От стыда я светилась во тьме, как лампочка. При мне впору было читать. Я ни разу не заикнулась об этой книге при отце, хотя еще пару лет после того случая листала ее по ночам, искала другие постельные сцены. Их там хватало… Все это сильно сбивало меня с толку, пугало и печалило.
Но затем случилось нечто удивительное. Отец написал в один журнал статью под названием «Место, где нельзя растить детей». В ней рассказывалось о побережье Калифорнии, где как раз и жила наша семья, – а ведь место красивей трудно даже представить себе. Как ни странно, по количеству алкоголиков наш округ уступал только трущобам Окленда, где ютились потомки индейцев. От масштаба подростковой наркомании кровь стыла в жилах (так написал папа). Статистика разводов, психических расстройств и сексуальных отклонений тоже удручала.
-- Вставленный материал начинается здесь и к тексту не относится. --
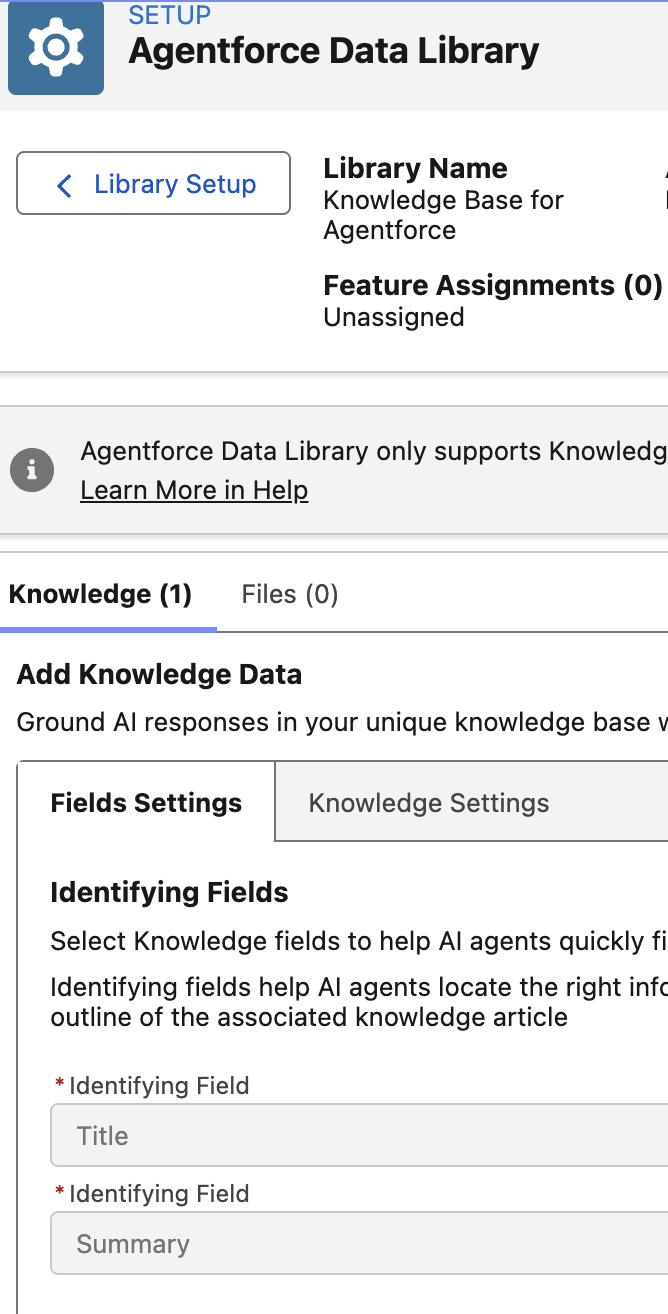Select the Knowledge (1) tab
668x1314 pixels.
(100, 594)
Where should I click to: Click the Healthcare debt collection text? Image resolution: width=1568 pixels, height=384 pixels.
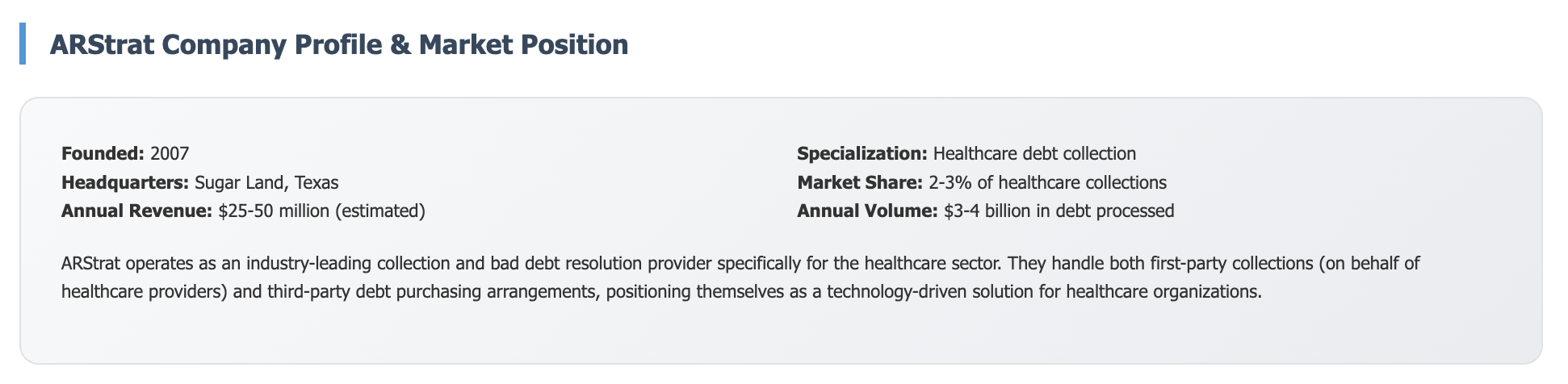click(x=1034, y=153)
Отец в резких выражениях отзывался о наших мужчинах, об их системе ценностей и вечной погоне за материальными благами. Про женщин он написал так: «Это дамы без возраста, респектабельные жены врачей, архитекторов, юристов – загорелые, холеные, подтянутые. Они прогуливаются по супермаркетам в теннисных костюмчиках и легких платьях, а в глазах у них горит безумный огонек». Папа не пощадил никого. «Главная беда Калифорнии, – сказал он в конце статьи, – то, что весь наш образ жизни нацелен на праздность, на отдых. А значит, мы нацелены на смерть: ведь это и есть отдых и покой».
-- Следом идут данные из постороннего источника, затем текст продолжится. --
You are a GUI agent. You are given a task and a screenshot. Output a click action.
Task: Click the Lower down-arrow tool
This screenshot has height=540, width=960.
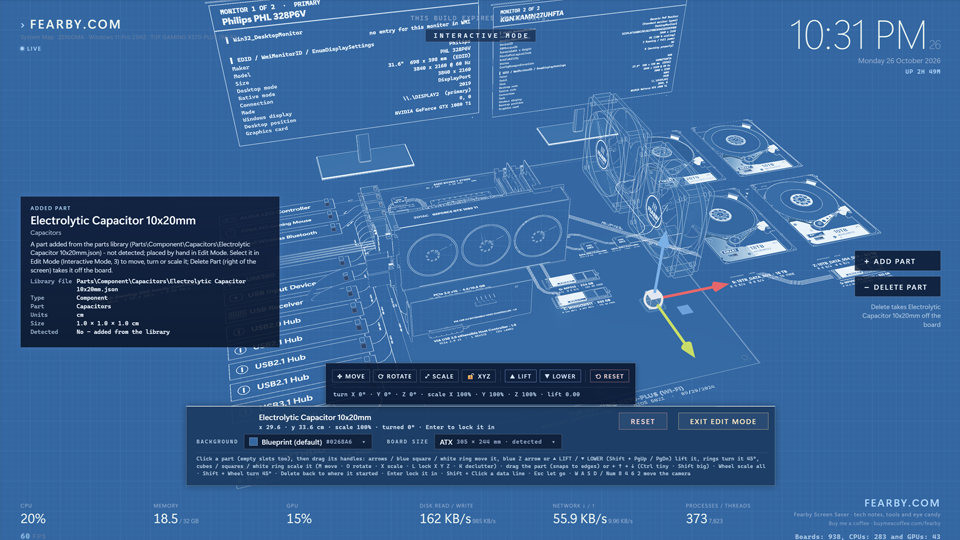pyautogui.click(x=560, y=377)
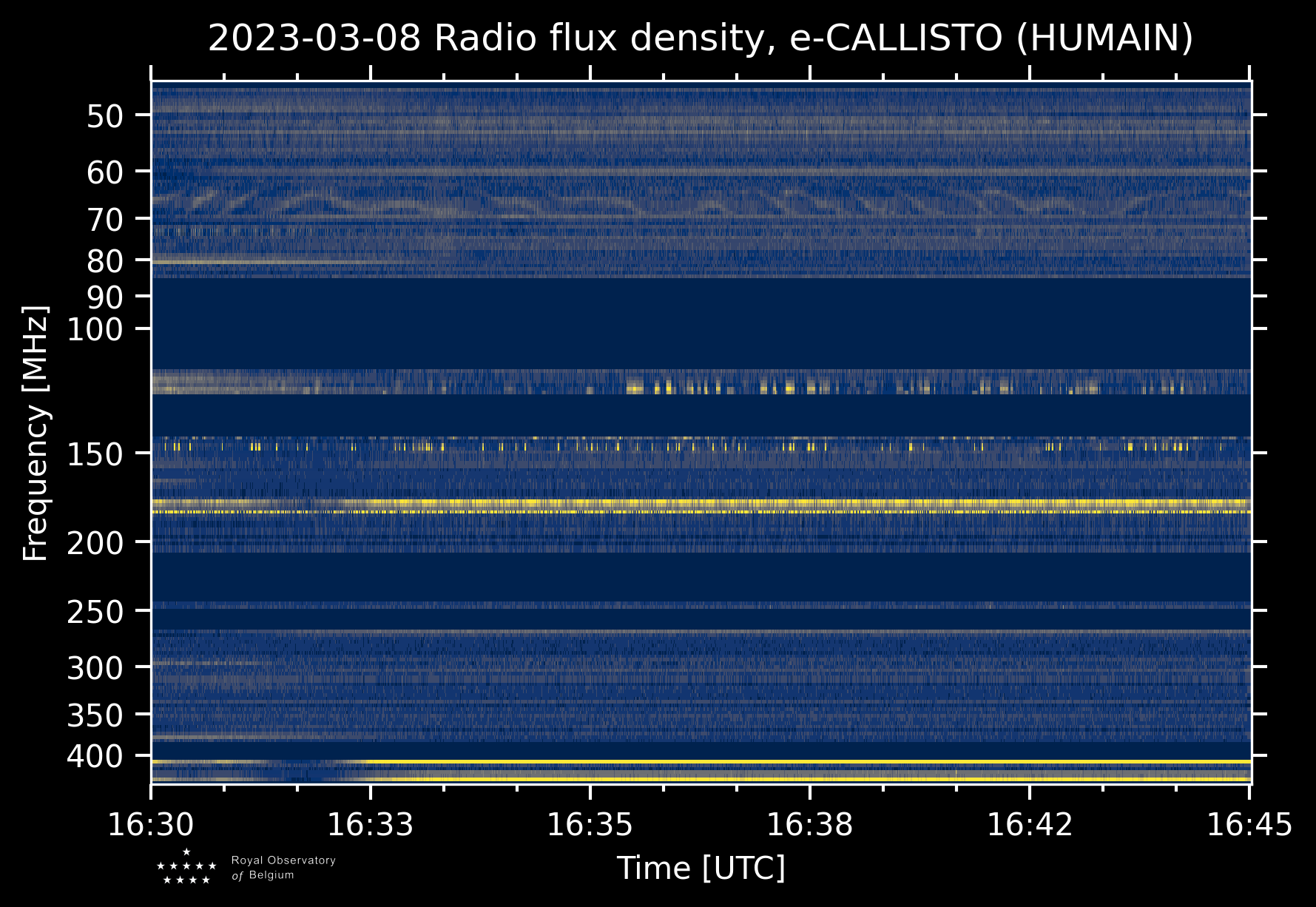The width and height of the screenshot is (1316, 907).
Task: Click the Royal Observatory of Belgium text
Action: pyautogui.click(x=283, y=868)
Все бы ничего, но я обожала играть в теннис. Те самые дамы дружили со мной. Каждый вечер я тренировалась в одном клубе с ними; по выходным мы вместе сидели и ждали, когда мужчины (у которых было право первой очереди) доиграют и освободят корты. А мой отец сделал из них каких-то пресыщенных зомби!
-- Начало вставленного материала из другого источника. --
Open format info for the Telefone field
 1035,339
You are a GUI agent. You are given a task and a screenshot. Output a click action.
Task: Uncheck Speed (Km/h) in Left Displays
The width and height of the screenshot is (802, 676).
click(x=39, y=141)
Я решила, что мы пропали. Но на той же неделе мой старший брат Джон принес из школы ксерокопию папиной статьи: ее задали прочесть всему классу по обществознанию и литературе. Брат тут же стал героем школы. Наш городок забурлил: в следующие месяцы от меня не раз отворачивались знакомые в теннисном клубе, но папу окликали на улице, незнакомцы подходили к нему и брали за руку, словно он оказал им большую личную услугу. Их реакция стала ясна мне чуть позже, летом. Я впервые прочла «Над пропастью во ржи»[6] и поняла, каково это: узнать себя в том, что написал кто-то другой, закрыть книгу с чувством триумфа и облегчения, обнаружить, что ты не одинок в своих переживаниях, наконец-то ощутить родство и связь с такими же, как ты.
В старших классах я стала писать много: дневники, пылкие антивоенные статьи, пародии на любимых авторов. Тогда я подметила кое-что важное. Мои приятели вечно просили меня рассказать про всякие случаи из нашей жизни, даже если – нет, особенно если – это произошло у них на глазах. Вечеринки, которые пошли не как надо; взрывы в кабинете химии и на школьном дворе; сцены с участием чьих-нибудь родителей… Из всего этого я могла сплести историю. Я могла сделать ее живой и забавной, даже преувеличить так, чтобы придать событию масштаб легенды. Тогда роль участников истории становилась больше и важнее, и вообще все происшествие казалось очень значимым.
Думаю, папины школьные друзья так же полагались на него, доверяли ему рассказывать истории из своей жизни. Именно эту роль он стал позже играть в нашем городке. Он мог взять большое событие или маленькую бытовую сценку, что-то в них выпятить, а что-то затенить – придать форму, показать фактуру, выявить суть. Передать саму атмосферу мирка, где он и его друзья жили, работали, растили детей. И люди хотели, чтобы он облек в слова происходящее с ними и вокруг.